SSD Linux Tweaks

2012-12-05 (updated: 2015-02-23) by Philip
Tags: Linux, ssd

Solid State Drives have already become one of the best computer upgrades money can buy. Most current OSes add some functionality to accommodate SSDs (like TRIM), however, there is much left for the user to manually enable and tweak. This article explores all the important aspects of tuning Linux for best possible SSD performance by enabling TRIM support, choosing the right filesystem type, aligning partitions, reducing unnecessary small disk writes for longer SSD endurance, and more.

Partitions Alignment

Proper alignment of partitions is very important for SSDs, as it avoids excessive read-modify-write cycles. Older partitioning tools were optimized for hard disk drives (with disks, cylinders and heads) rather than SSDs with different NVM page and block sizes. Newer partitioning tools typically align partitions to start at 1MB marks, This covers all common SSD page and block size scenarios, as it is divisible b 1MB, 512KB, 128KB, 4KB and 512 bytes. Most recent Linux distributions already take into account SSDs and align partitions correctly, however, you may want to check to make sure. We will assume that your SSD is at /dev/sda in the following examples.

Check your partitons on /dev/sda with the command:

fdisk -lu /dev/sda

Note that there are 2048 clusters in a Megabyte. For each partition in the output of this command, look at the "Start" column and make sure it is divisible by 2048 (2048 clusters in a MB). If the result is an integer, your partition is aligned properly to 1MB.

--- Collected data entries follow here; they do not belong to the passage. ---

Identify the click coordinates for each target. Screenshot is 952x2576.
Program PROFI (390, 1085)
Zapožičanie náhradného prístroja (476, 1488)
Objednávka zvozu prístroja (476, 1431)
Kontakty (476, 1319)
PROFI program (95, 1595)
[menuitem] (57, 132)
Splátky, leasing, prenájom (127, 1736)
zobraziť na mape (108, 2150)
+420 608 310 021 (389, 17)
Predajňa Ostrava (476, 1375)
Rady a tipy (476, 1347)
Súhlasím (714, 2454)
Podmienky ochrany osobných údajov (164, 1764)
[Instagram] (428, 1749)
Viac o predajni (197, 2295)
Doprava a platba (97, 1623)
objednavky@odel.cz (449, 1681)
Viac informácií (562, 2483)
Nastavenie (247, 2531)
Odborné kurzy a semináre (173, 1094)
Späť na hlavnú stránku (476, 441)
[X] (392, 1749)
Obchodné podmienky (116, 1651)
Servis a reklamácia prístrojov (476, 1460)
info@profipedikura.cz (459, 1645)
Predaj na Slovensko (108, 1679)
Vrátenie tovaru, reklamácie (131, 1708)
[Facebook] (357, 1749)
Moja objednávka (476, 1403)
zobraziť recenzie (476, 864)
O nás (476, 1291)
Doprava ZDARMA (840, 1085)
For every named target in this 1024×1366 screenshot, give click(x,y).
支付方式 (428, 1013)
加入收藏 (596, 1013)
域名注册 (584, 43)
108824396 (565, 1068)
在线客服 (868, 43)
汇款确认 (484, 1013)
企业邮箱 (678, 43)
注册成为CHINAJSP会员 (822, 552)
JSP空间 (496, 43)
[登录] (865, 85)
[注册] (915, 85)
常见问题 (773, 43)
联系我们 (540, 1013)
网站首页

To see your SSDs physical and logical block size, look at the following pseudo files:

cat /sys/block/sda/queue/logical_block_size
cat /sys/block/sda/queue/physical_block_size

Enable TRIM

With SSDs, whenever you write data to the disk, it must first erase any data in the sectors it's writing to, slowing the drive. Modern operating systems and SSDs support TRIM to keep the SSD from slowing down over time.

To verify TRIM support on your drive, use the following (where /dev/sda is your particular SSD, "df" command shows mount points) :

# hdparm -I /dev/sda | grep TRIM

* Data Set Management TRIM supported (limit 4 blocks)

There are generally three different ways to implement TRIM under modern Linux distributions:

1) discard (/etc/fstab mount option) - this performs TRIM in real-time after each file delete. Many distros don't enable this by default in fstab for SSDs. There seems to be a general consensus the "discard" option is not a very good method, as it is resource intensive and introduces some unnecessary performance issues.

2) fstrim via cron job - this seems to be the preferred method currently, by adding the fstrim command to a weekly, or even monthly cron job. The only disadvantage of this method is that after a reboot, the fstrim command would perform a trim on the whole filesystem. It has something to do with the fact that the record of what has been trimmed is kept in kernel memory and volatile. Below is a sample script that can be put in the /etc/cron.weekly directory to do a trim on all drives that support it (set permissions to be executable):

#! /bin/sh
fstrim -a

Some older versions of fstrim may not support the -a parameter, in such cases you will have to specify the mount points to trim manually ("/" and "/boot", in this example):

#! /bin/sh
for mount in / /boot; do
fstrim $mount
done

2) sustemctl enable fstrim.timer - this is a relatively new systemd option, similar to fstrim via a cron.job. It performs a weekly fstrim on the system, and can be checked with systemctl status fstrim.timer

Partitions to keep away from the SSD

You can keep most of your partitions to take advantage of the SSD speed, including /, /boot, /boot/efi, etc. However, you should try to keep swap partitions, temporary files and log files that constantly write away from SSDs to increase their lifespan.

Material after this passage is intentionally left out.